The Netherlands is a constitutional monarchy with two houses of parliament.

On 30 April 2013, His Majesty King Willem-Alexander succeeded his mother as King of the Netherlands. He delivers the annual Speech from the Throne (government plans for the coming year) and plays a central role in the formation of a new government. King Willem - Alexanders’s birthday is celebrated nationwide on 'King’s Day’, which will officially be celebrated on 27 April (the king’s birthday). 

The government in The Hague consists of a Prime Minister and 12 Ministers. The Ministers are assisted by State Secretaries. There are two houses of parliament: the Upper House (‘de Eerste Kamer’), which is elected by the provincial councils, and the Lower House (‘de Tweede Kamer’), which is directly elected. 

The proportional representation system is used in all Dutch local and national elections.
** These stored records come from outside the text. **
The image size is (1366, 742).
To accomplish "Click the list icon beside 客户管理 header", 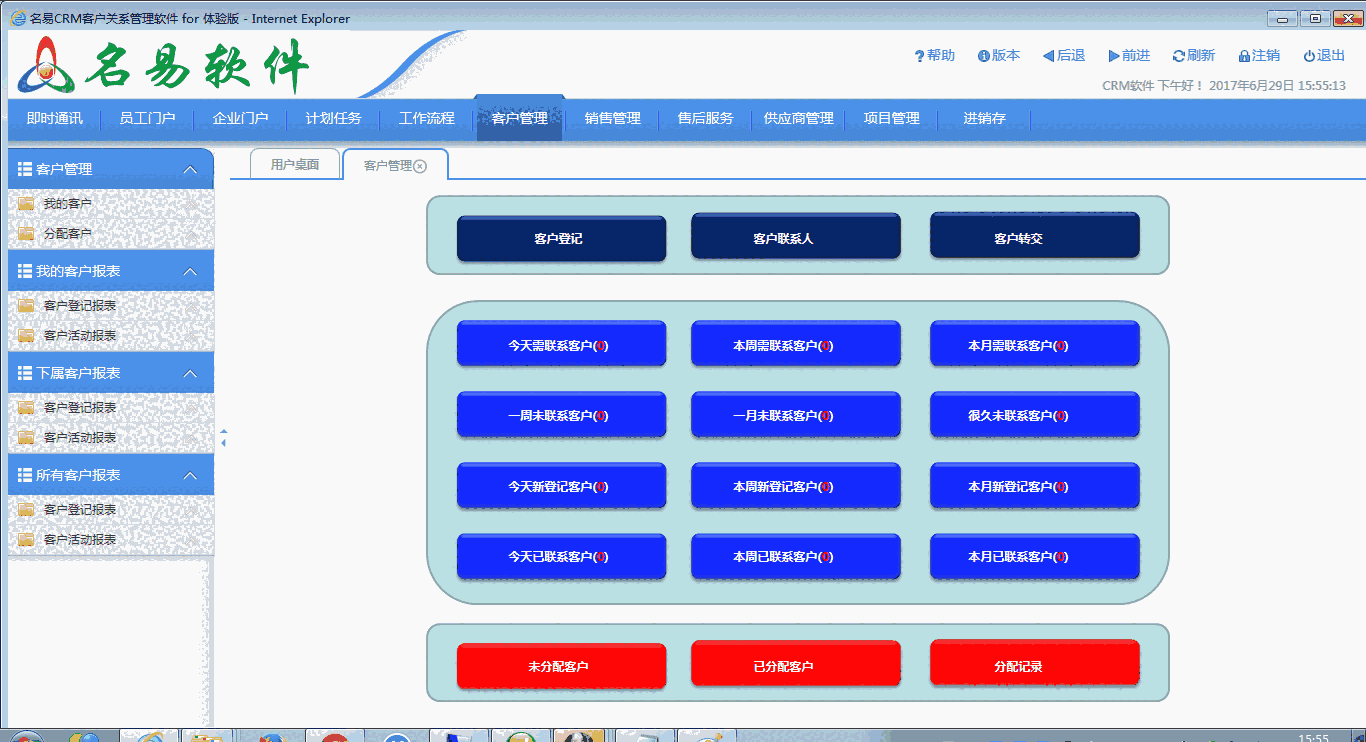I will pos(22,168).
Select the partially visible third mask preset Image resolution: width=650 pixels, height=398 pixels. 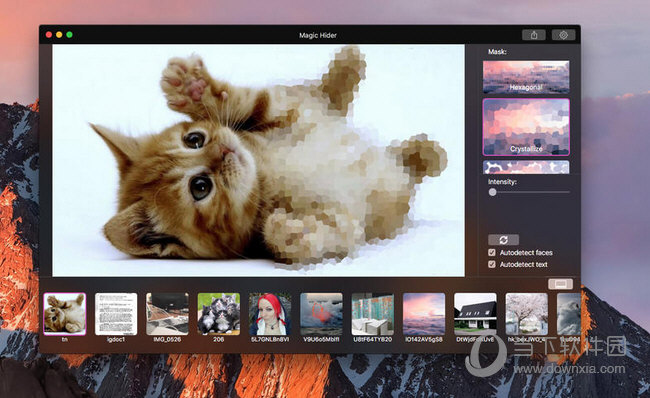coord(526,167)
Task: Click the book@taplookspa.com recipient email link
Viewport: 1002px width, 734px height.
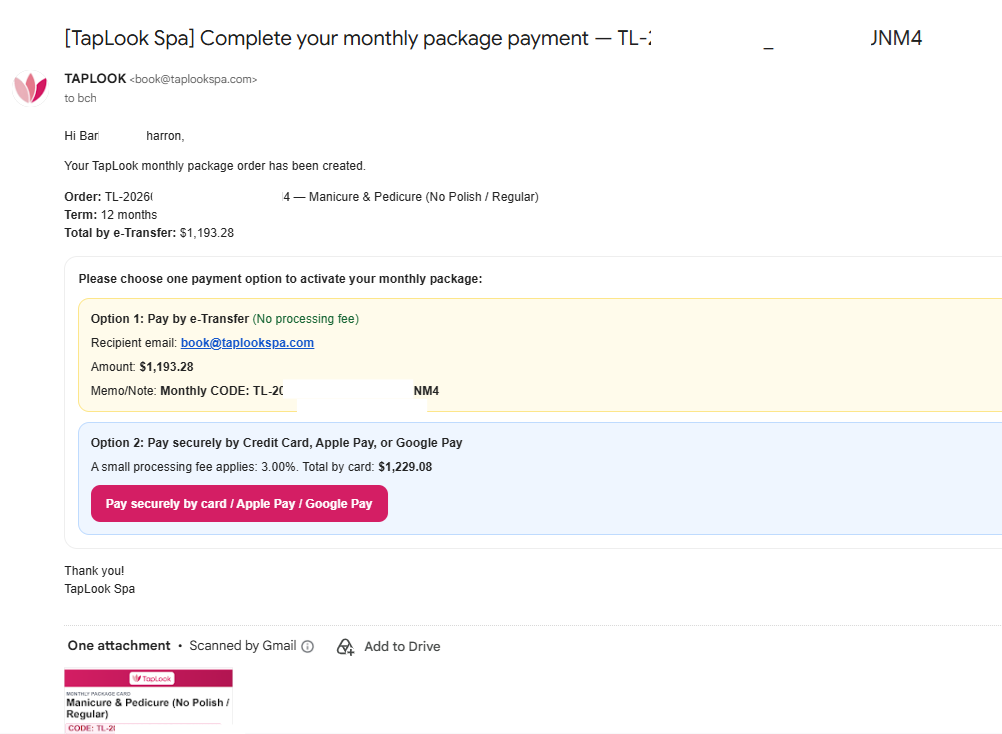Action: tap(247, 342)

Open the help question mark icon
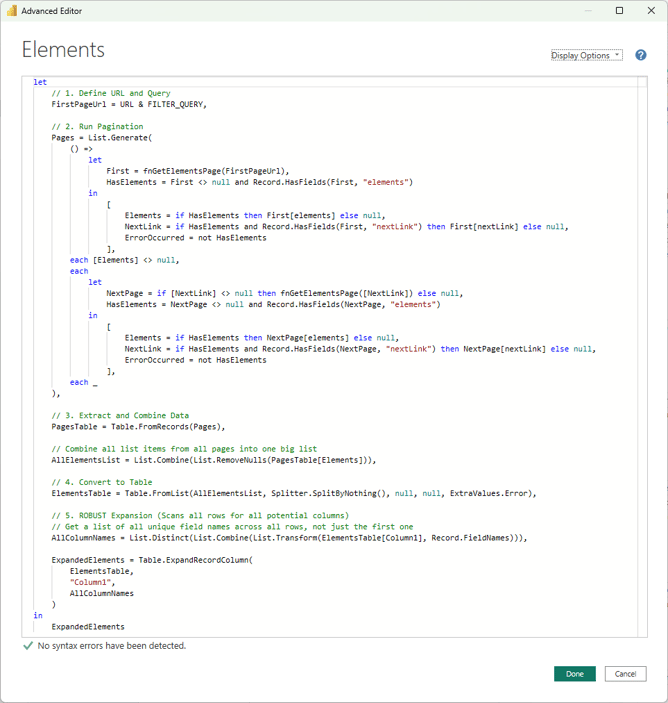coord(641,56)
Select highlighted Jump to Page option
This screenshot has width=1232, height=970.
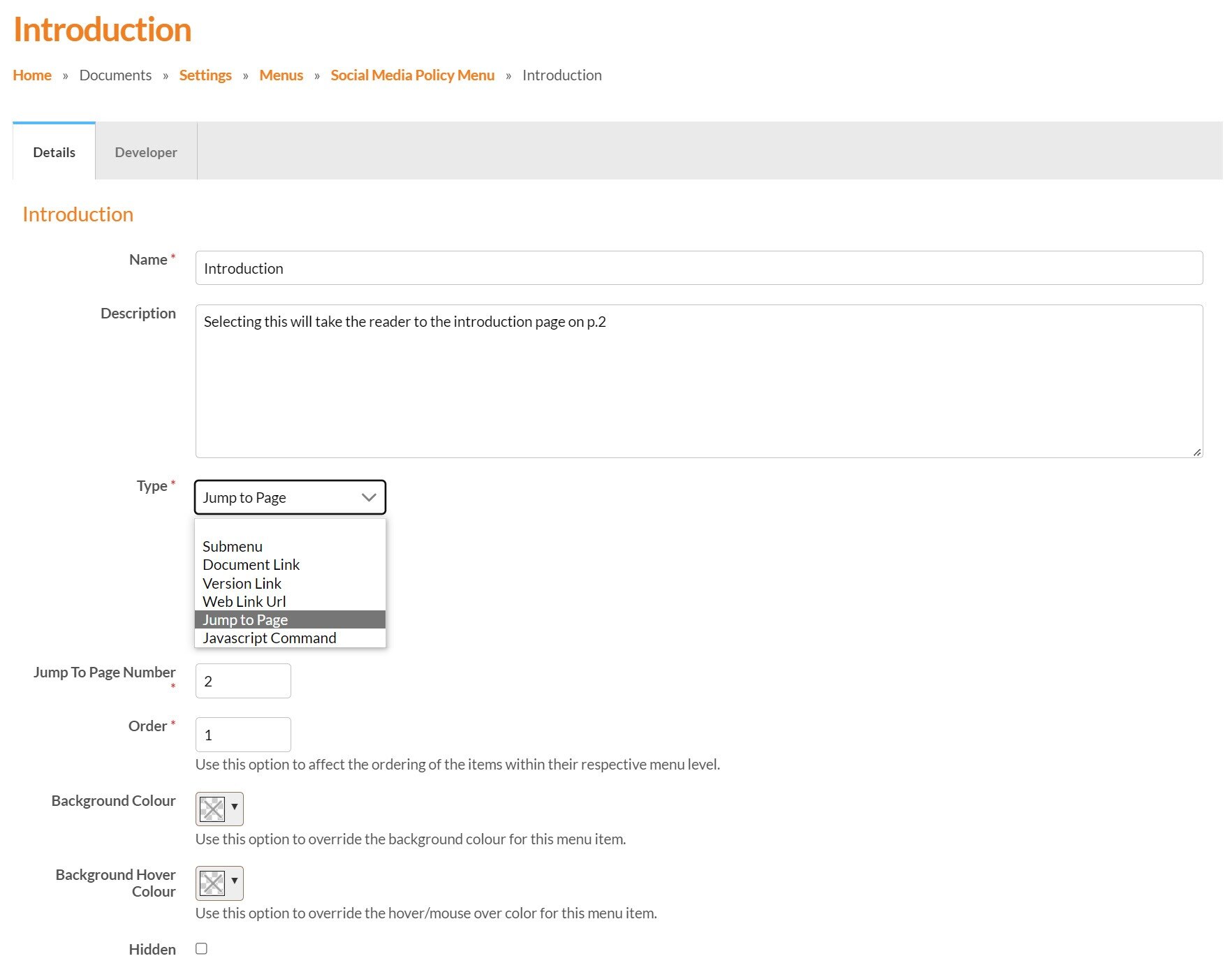tap(245, 619)
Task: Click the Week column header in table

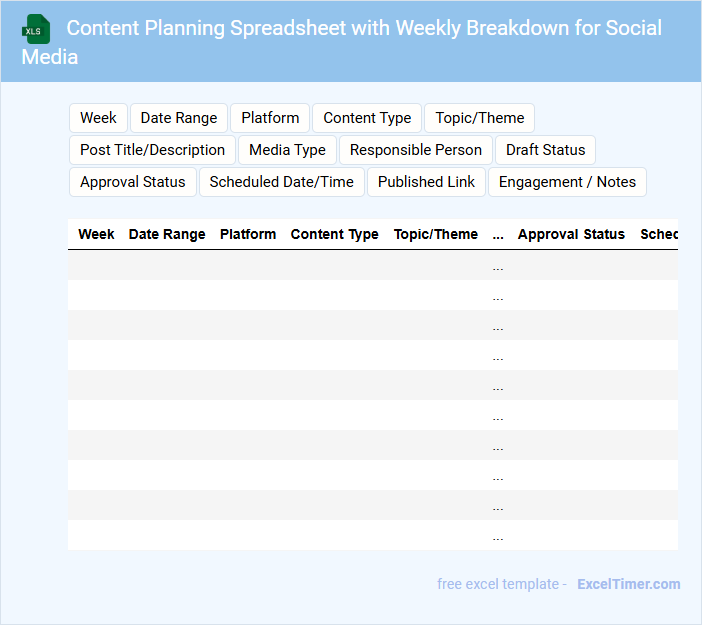Action: pyautogui.click(x=96, y=234)
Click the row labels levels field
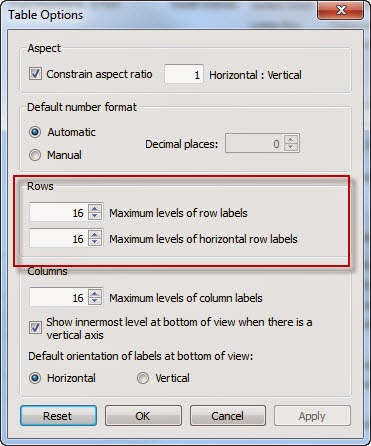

There are a wide variety of political parties. Some only participate in elections once, or only in specific elections, for instance the elections for municipal councils. The larger parties are organised around a political tradition (for instance liberals, or social democrats), environmental issues or a religious denomination (for instance Christianity). The smaller parties (who usually do not make it into parliament) often have a very specific focus for instance on animal rights, women or elderly people. Since none of the parties ever has a majority in parliament, coalitions of two or more parties are formed.

Most major national political parties are represented on Utrecht Municipal Council, as are ‘Mooi Utrecht’ and ‘Ons Utrecht’, which are two local parties.

The Dutch policies on some social issues are considered to be very liberal, for instance on abortion, drugs and marriages between two men or two women. The Ministry of Foreign Affairs provides detailed information on these and other policies and various government issues on its website: http://www.minbuza.nl/en.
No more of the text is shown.